LLMs are really good at making code that *functions* correctly, meaning it does what it's supposed to do. However, the code they generate often looks messy and isn't formatted well, making it harder for humans to read and understand. Essentially, LLMs prioritize getting the code to work over making it aesthetically pleasing.
What's the solution?
The researchers created a system with a few key parts. First, they built a huge dataset of code examples specifically focused on good code style. Then, they designed a way for multiple 'agents' to automatically evaluate code, checking if it runs, how it looks statically (like spacing and indentation), and how it looks when you interact with it. Finally, they used these evaluations to 'train' an LLM, called GRPO-AR, to write code that is both functional *and* visually appealing. They also created a new benchmark, OpenDesign, to measure code aesthetics.
Why it matters?
This work is important because well-formatted code is crucial for collaboration and long-term maintenance. If code is easy to read, it's easier to find and fix bugs, and for other developers to contribute. The researchers showed their method, AesCoder-4B, can produce code that's as good as, or even better than, much larger and more complex models like GPT-4o and GPT-4, demonstrating that focusing on aesthetics can significantly improve LLM code generation.
Abstract
Large Language Models (LLMs) have become valuable assistants for developers in code-related tasks.
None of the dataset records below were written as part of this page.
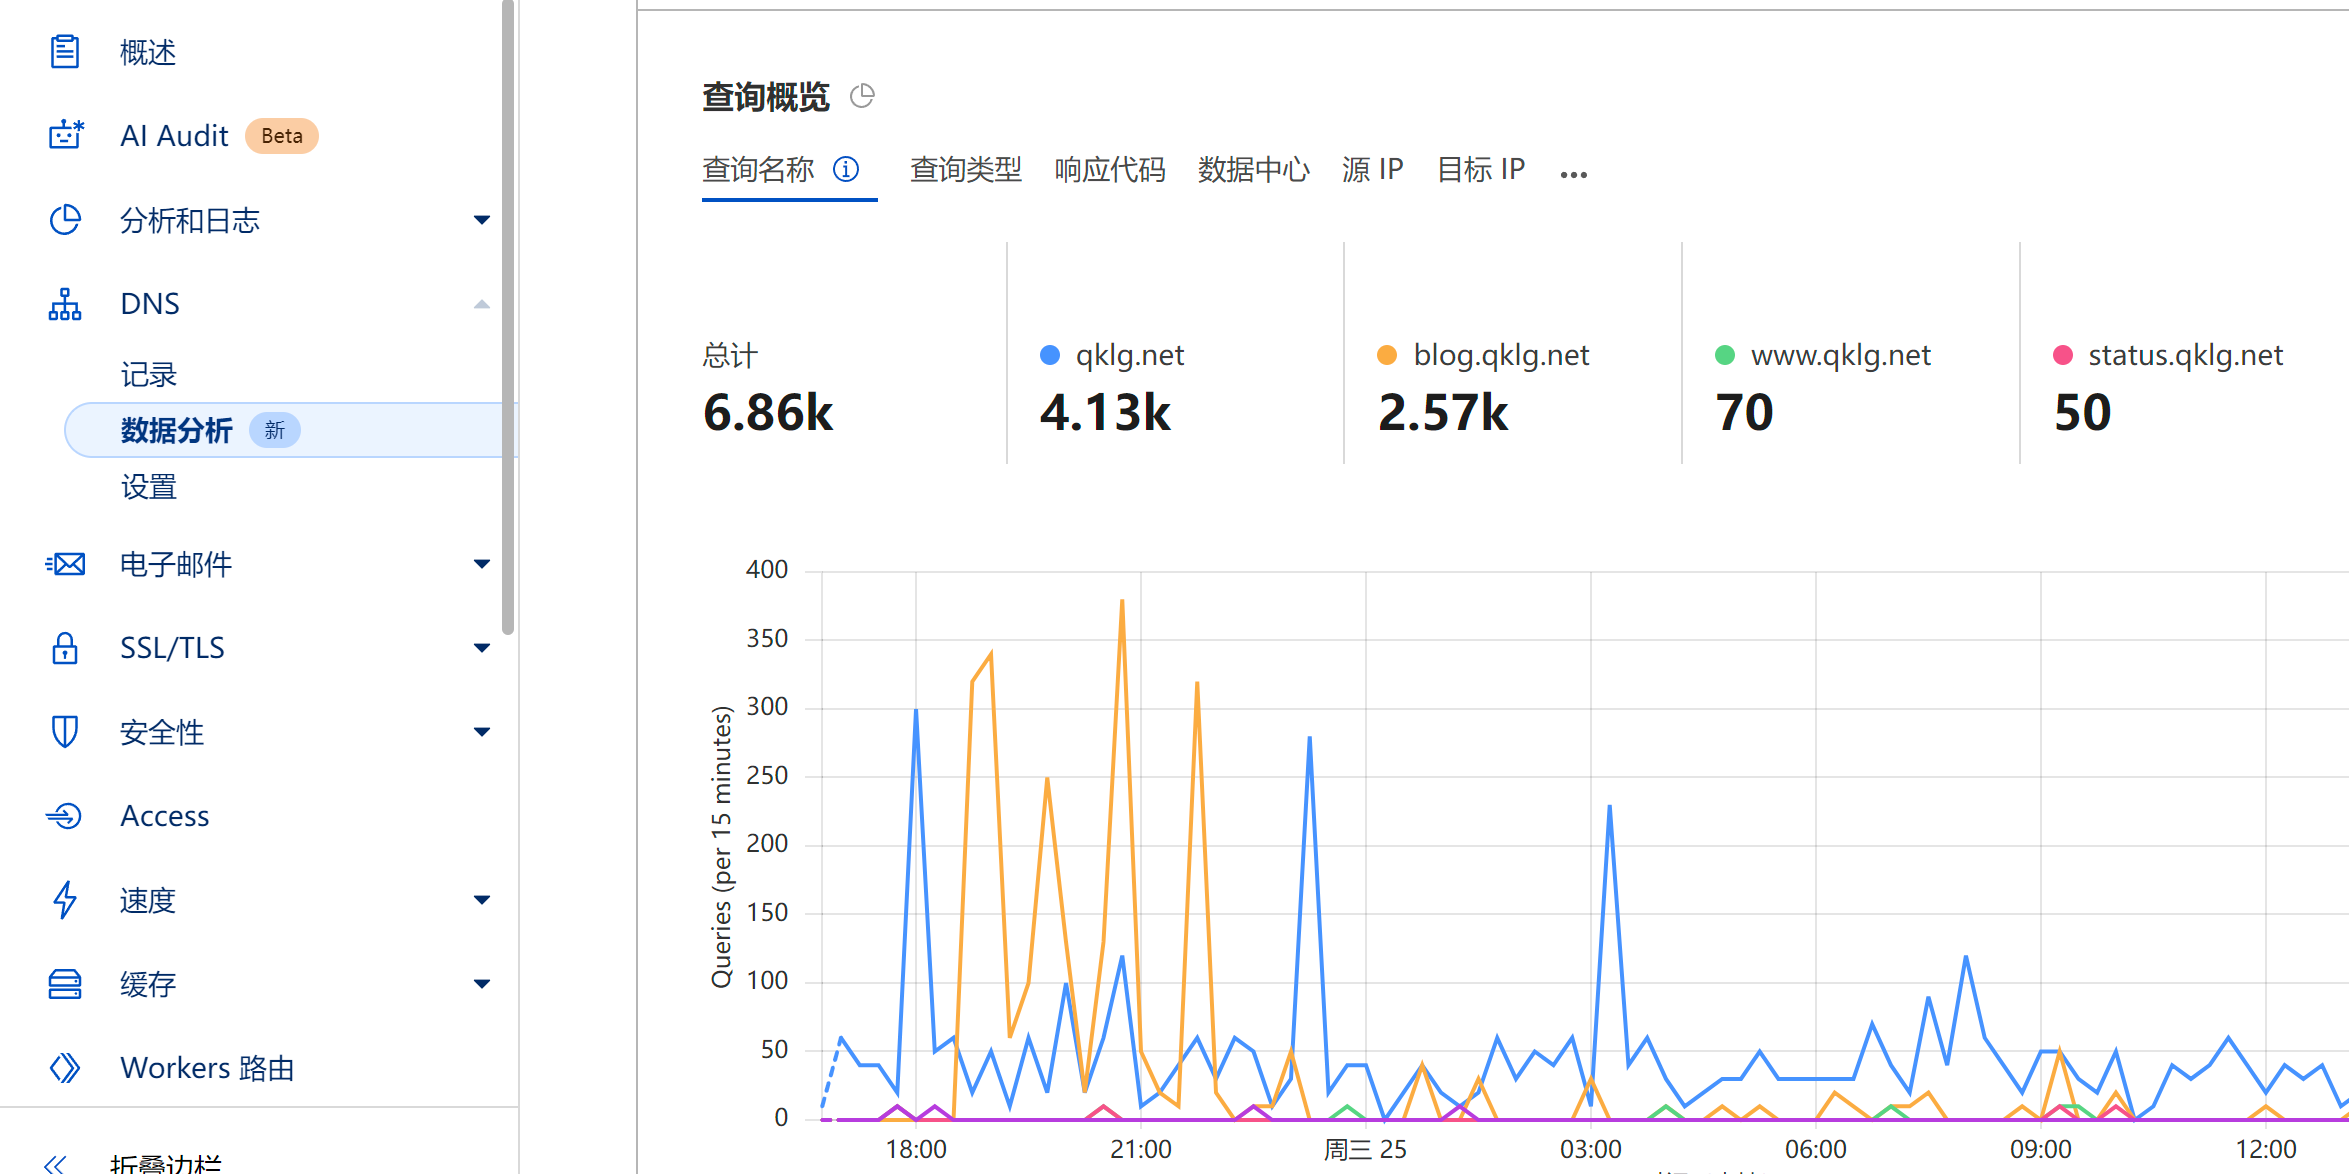
Task: Click the blue qklg.net legend dot
Action: 1050,355
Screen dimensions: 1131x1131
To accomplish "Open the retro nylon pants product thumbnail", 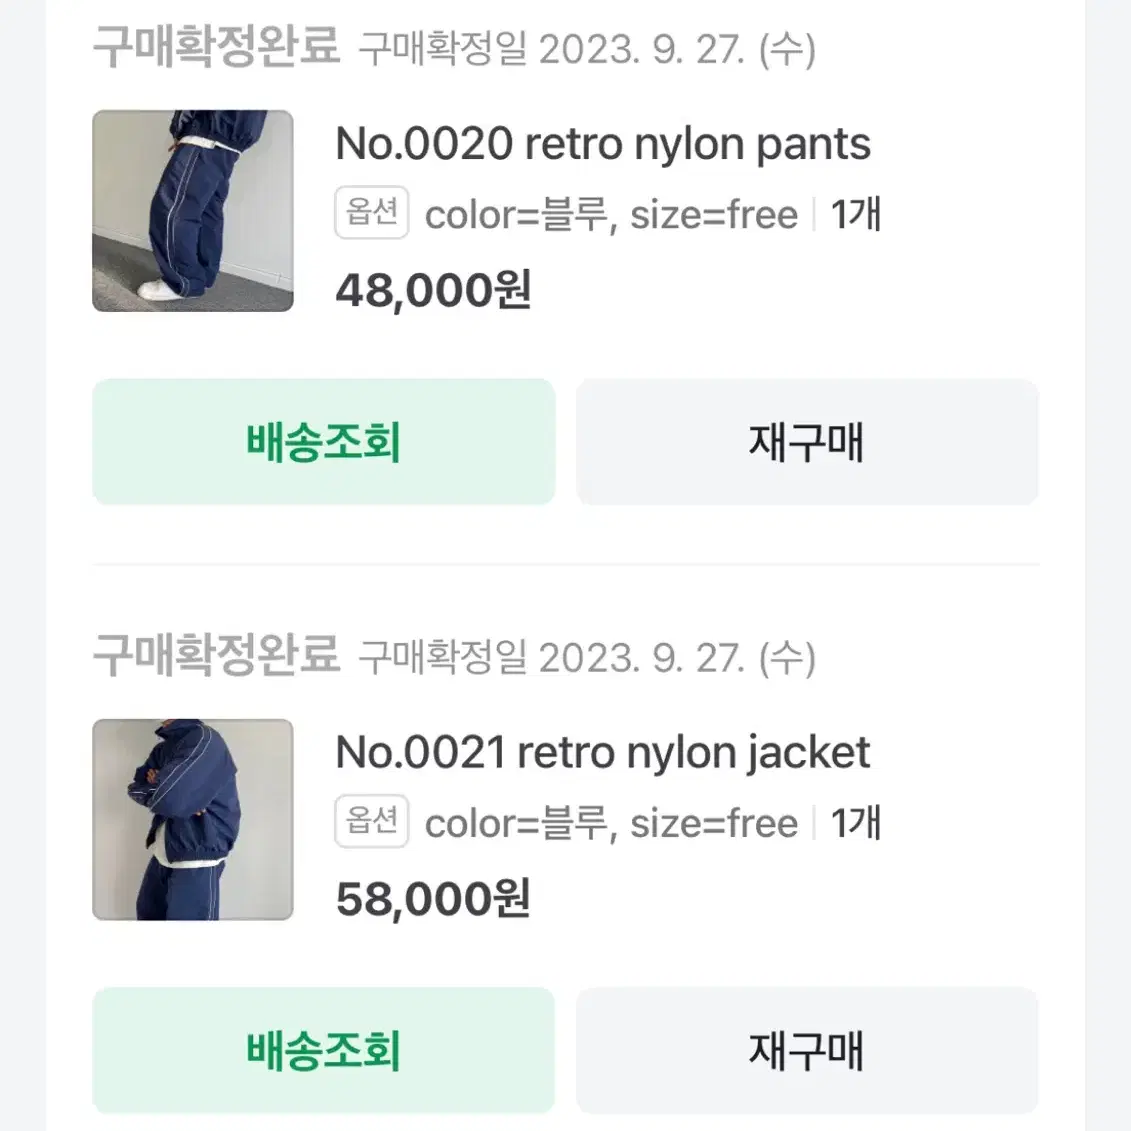I will [x=193, y=211].

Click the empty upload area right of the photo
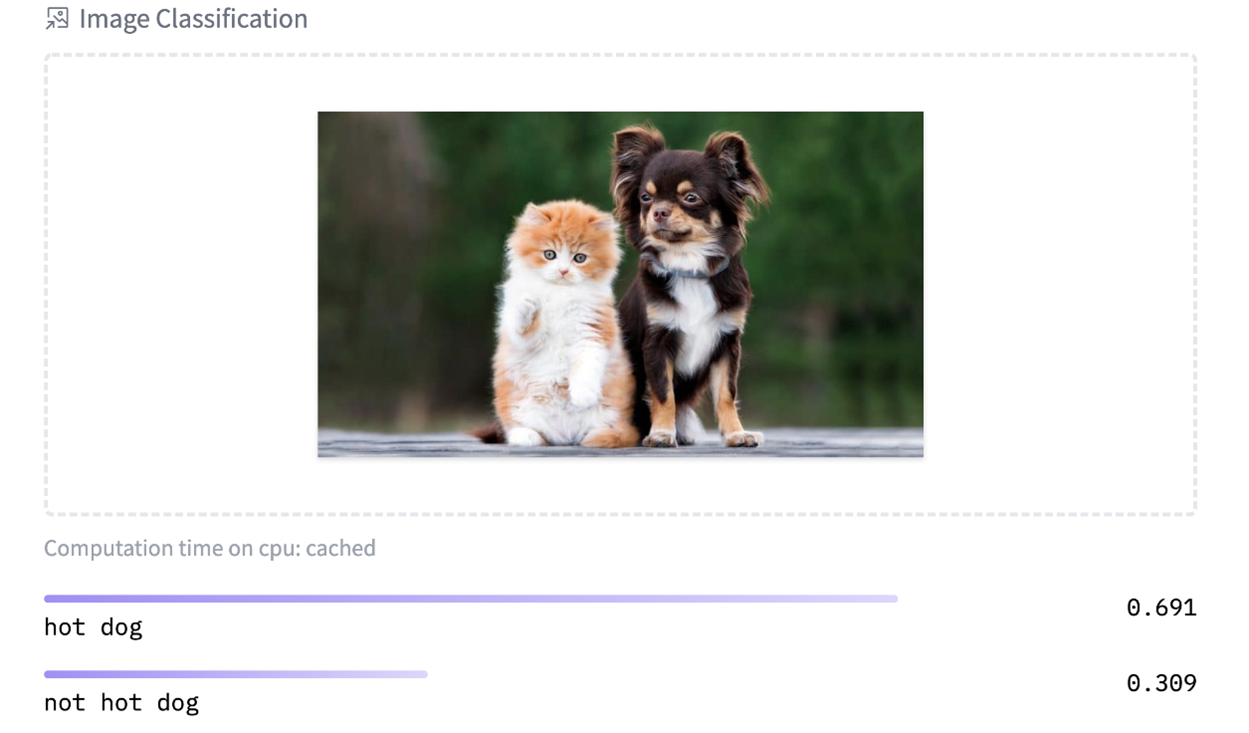click(x=1058, y=284)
While LLMs excel at traditional programming tasks such as code generation and bug fixing, they struggle with visually-oriented coding tasks, often producing suboptimal aesthetics. In this paper, we introduce a new pipeline to enhance the aesthetic quality of LLM-generated code. We first construct AesCode-358K, a large-scale instruction-tuning dataset focused on code aesthetics. Next, we propose agentic reward feedback, a multi-agent system that evaluates executability, static aesthetics, and interactive aesthetics. Building on this, we develop GRPO-AR, which integrates these signals into the GRPO algorithm for joint optimization of functionality and code aesthetics. Finally, we develop OpenDesign, a benchmark for assessing code aesthetics. Experimental results show that combining supervised fine-tuning on AesCode-358K with reinforcement learning using agentic reward feedback significantly improves performance on OpenDesign and also enhances results on existing benchmarks such as PandasPlotBench. Notably, our AesCoder-4B surpasses GPT-4o and GPT-4.1, and achieves performance comparable to large open-source models with 480B-685B parameters, underscoring the effectiveness of our approach.